§ **Page excerpt**
+++
If Iraq, new media, and the Sexual Revolution explain the rise of Trump, is immigration irrelevant? Not quite. What I think Trump and Hitler, along with countless other successful fomenters of ethnic hatred and violence that have stained the last century of human history, show, is that it’s pretty easy to stir up ordinary people– not all of them, but enough to fuel a powerful political movement– to hatred of a minority that was already disliked, just by talking a lot about them, and saying publicly the things that people had long taken a guilty pleasure in saying privately, but that good manners and decorum had mostly kept out of the public sphere. Ambient hatreds are the perennial low-hanging fruit of democratic politics, always available for a cynical politician with the right kind of media reach to stir up and ride to power. They provide a cheap kind of skin-deep solidarity that people discombobulated by technological and social change often find comforting. Long before Hitler’s Final Solution, a lazy-minded and casual anti-Semitism was widespread among European nationalists and intellectuals. Similarly, too many generally decent American politicians have said “we have to control our borders, but…” Barack Obama and Mitt Romney, to be sure, are less evil than Donald Trump, but by not saying clearly and resolutely that the law of the land is wrong, they were his accomplices. For existing laws, if not themselves challenged, denounced, and delegitimized, provide a baneful legitimacy to anti-immigrant hatred. One can demand a vast program of ethnic cleansing, millions of people seized and uprooted from their homes and sent away to lands they’ve scarcely seen, and say more or less truly that one only wants to see the law enforced.

“When the Nazis came for the communists, I remained silent,” Pastor Niemoller famously lamented. “I was not a communist. When they locked up the social democrats, I remained silent. I was not a social democrat. When they came for the trade unionists, I did not speak out. I was not a trade unionist. When they came for the Jews, I remained silent. I was not a Jew. When they came for me, there was no one left to speak out.” Yes. Human rights are the proper basis for solidarity, and only when we all react to the violation of anyone’s human rights as if the offenses were against ourselves, can we expect, or do we deserve, for our own human rights to be respected. First they came for the immigrants. Year after year, hundreds of thousands have been deported, and many more lived in fear. Many otherwise decent, God-fearing Americans remained silent, because they were not immigrants. Now Donald Trump, carried to national prominence as an anti-immigration leader, along with his pet media, threaten all our liberties. Right now, they are going after Clinton, conducting the election as a kind of show trial, concocting phony scandals and threatening her with jail. If they win, who’s next? Bill Clinton? Ted Cruz? Ben Sasse? Democrats generally? Open borders advocates like myself? To Trump, anyone who opposes him at all is an idiot, a loser, a criminal. Expect the show trials to continue.
+++
§ **Provided data**
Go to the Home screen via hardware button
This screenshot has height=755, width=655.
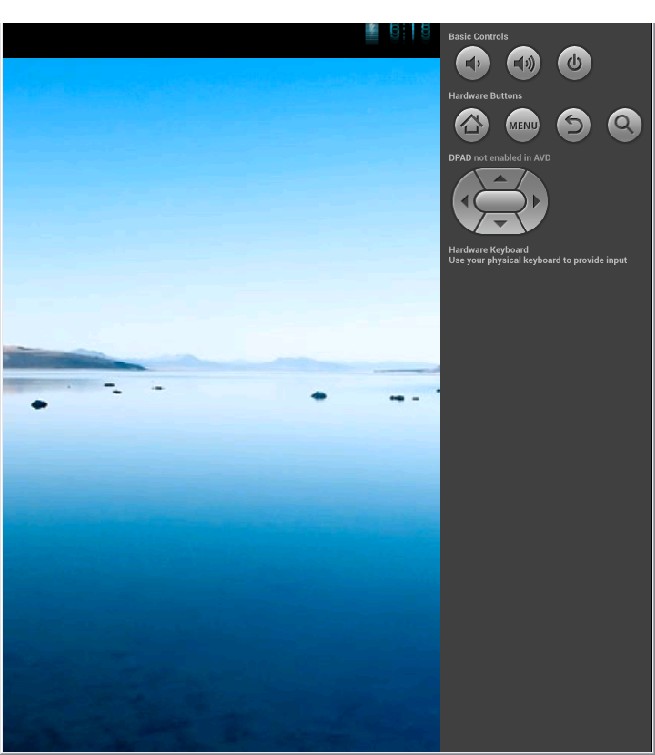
+++
§ **Jobs**
• A. According to the immigration essay, which two politicians were Donald Trump's accomplices because they did not clearly state that the law of the land is wrong?
• B. Translate this sentence from the immigration essay into Spanish: "Year after year, hundreds of thousands have been deported, and many more lived in fear."
• C. Carry the immigration essay forward with one further paragraph that follows on from its final sentence.
The data bear no relation to the immigration essay.

§ **The results**
• A. Barack Obama and Mitt Romney.

• B. Año tras año, cientos de miles han sido deportados, y muchos más vivieron con miedo.

• C.
I’m voting for Hillary Clinton this year, which is something I never expected to do. I’ve always been a Republican. I’m pro-life, I was an ardent supporter of George W. Bush in 2004 and of John McCain in 2008, I’ve written a book against gay marriage, and I admire Mike Pence’s effort to protect religious freedom in Indiana. But that my conscience as a Christian and as a loyal American citizen prohibit me from voting for Trump was always as clear as day. Trump’s platform hardly matters. Donald Trump is a vicious sexual predator, whose business experience is a rampage of self-aggrandizement focused in sleazy, sinful industries like gambling, and fraught with fraud, failure, and bankruptcy, and such a man simply must never be given the kind of power that a US president has. To the extent that Trump has an ideology, what he essentially offers is an escape from freedom. His major stances– anti free trade, anti immigration, anti free speech, etc.– are consistently authoritarian. He’s an open admirer of Russian dictator Vladimir Putin. His rhetorical style is distinctive among American politicians in that he doesn’t even pay lip service to liberty. The presidential oath, in such a man’s mouth, would be a travesty, and to vote for this would make me an accomplice in that travesty. The only question was whether to cast an effective vote against Trump, by voting for Clinton, or to abstain or vote for a third party. But after all the American republic has done for me, I think I owe it more than an abstention.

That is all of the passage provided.